## Selected extract

How to Navigate Rapidly Changing Digital Industries
At a recent industry conference, our CTO Bojan Andrejek delivered a talk that traced his 20-year career across photography, film, blockchain, Unreal Engine, and AI — and the pattern that connects it all. The core question: in industries that reinvent themselves every few years, how do you stay relevant?
His resume reads like chaos — web developer, photographer, filmmaker, animator, blockchain educator, Unreal developer, AI builder. But like the plot of Slumdog Millionaire, every seemingly random experience became useful later. Nothing was wasted. Building websites as a kid in Serbia led to national awards. A photography studio taught him that creativity and business aren't separate worlds. Directing 70+ music videos built production instincts that would later apply to real-time 3D pipelines.
The freelance years took him global — working for IBM, Facebook, Volkswagen, L'Oréal, the Australian government, and the Norwegian Maritime Competence Centre. Each project forced adaptation to a new industry, a new way of thinking. He co-founded six companies along the way: some succeeded, some failed. A media company became one of the fastest-growing in the country. A metaverse venture hit $40 million valuation before the crypto collapse. An educational startup was sold to Australian investors.
The turning point came in 2020. COVID stopped all film production, and Bojan asked himself one question: what technology combines everything I know? The answer was Unreal Engine — a convergence platform that spans film, gaming, simulation, automotive, and architecture. He'd had a car configurator project where the hired team failed, so he learned Unreal himself. That decision defined everything that followed.

## Exercises to complete
[A] Answer these questions about the article on navigating fast-changing digital industries, one answer per line:
(i) How many music videos did Bojan direct?
(ii) What valuation did the metaverse venture reach before the crypto collapse?
(iii) In what year did the turning point come?
[B] List every client the article on navigating fast-changing digital industries names from Bojan's freelance years.
[C] Continue the article about Bojan Andrejek's career talk from its last sentence.

## Dataset records
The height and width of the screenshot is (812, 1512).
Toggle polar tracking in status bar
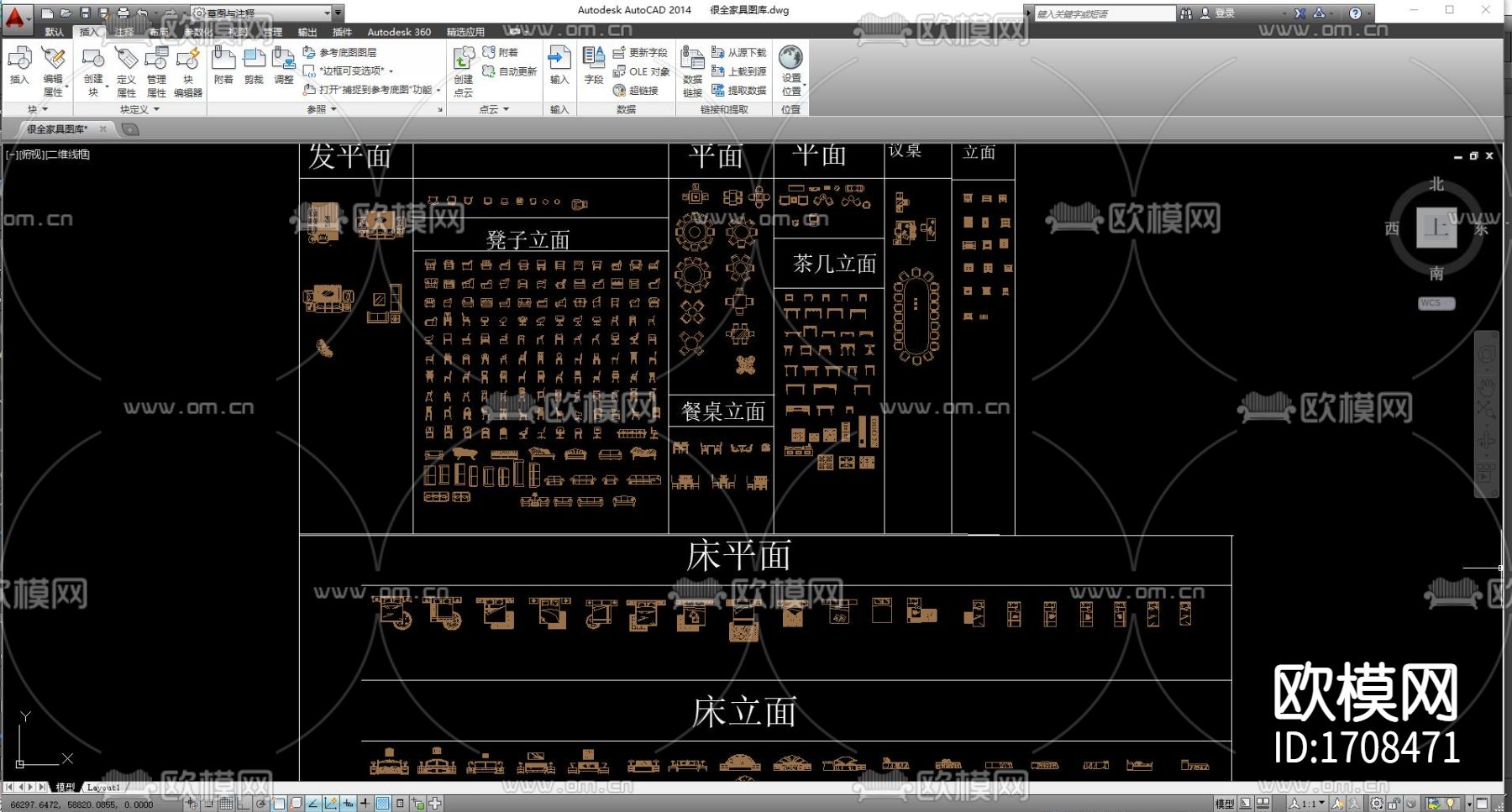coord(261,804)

---

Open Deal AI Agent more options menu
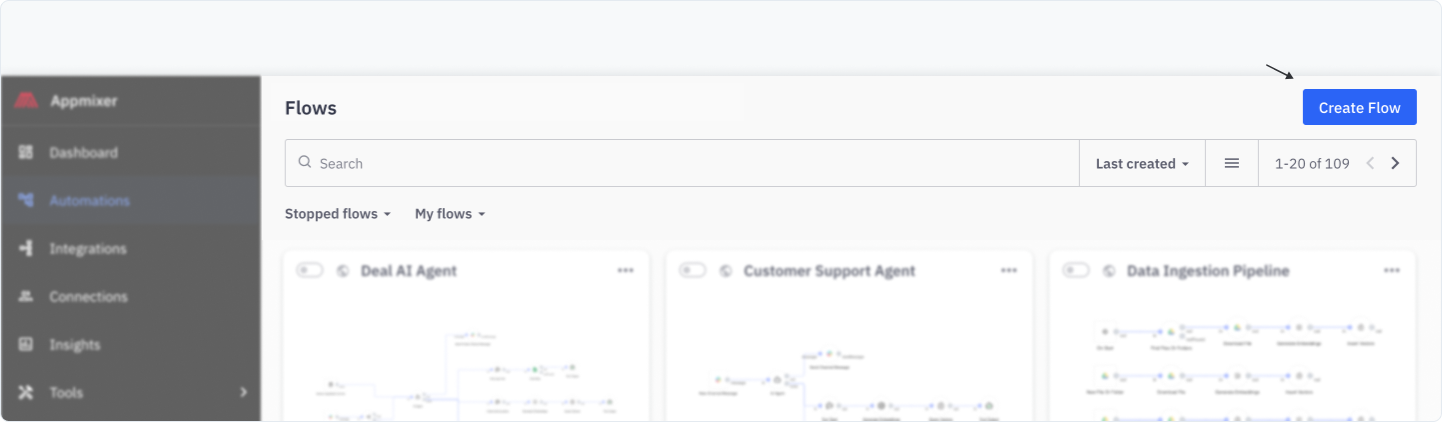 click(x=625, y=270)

---

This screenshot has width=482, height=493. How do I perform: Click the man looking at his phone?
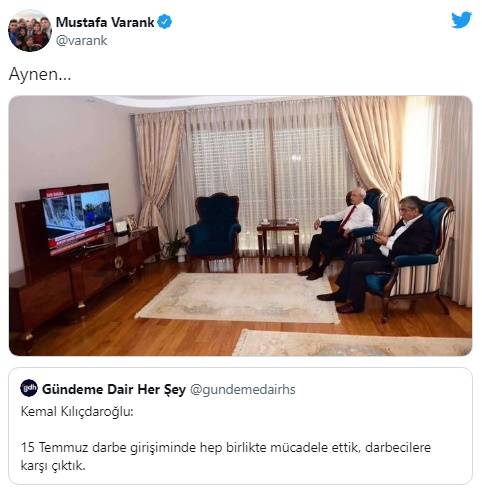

## Responses for each task
[A]
(i) 70+
(ii) $40 million
(iii) 2020

[B] IBM, Facebook, Volkswagen, L'Oréal, the Australian government, the Norwegian Maritime Competence Centre

[C]
Today at b/ackcode, those layers have collapsed into one capability. The real-time division builds configurators for luxury brands. The web/mobile division delivers platforms like MetaEsthetics. The AI research arm shipped AIOS Companion — months before Anthropic released Claude Desktop. 'We didn't wait for the market to validate the idea. We built it first.'
The talk introduced a framework for thinking about career resilience: perishable vs. non-perishable skills. Camera technology, web frameworks, render engines, AI tools — these expire. But curiosity, creativity, systems thinking, lifelong learning, and problem solving compound over time. Every industry shift makes them more valuable.
Three principles emerged from 20 years of navigating change. First: stay curious — it's the engine that creates opportunities before you know why they matter. Second: leave your comfort zone — 'the biggest career risk today is not failure, it's comfort.' Third: move toward complexity — high barriers mean few competitors, and that's where long-term value lives.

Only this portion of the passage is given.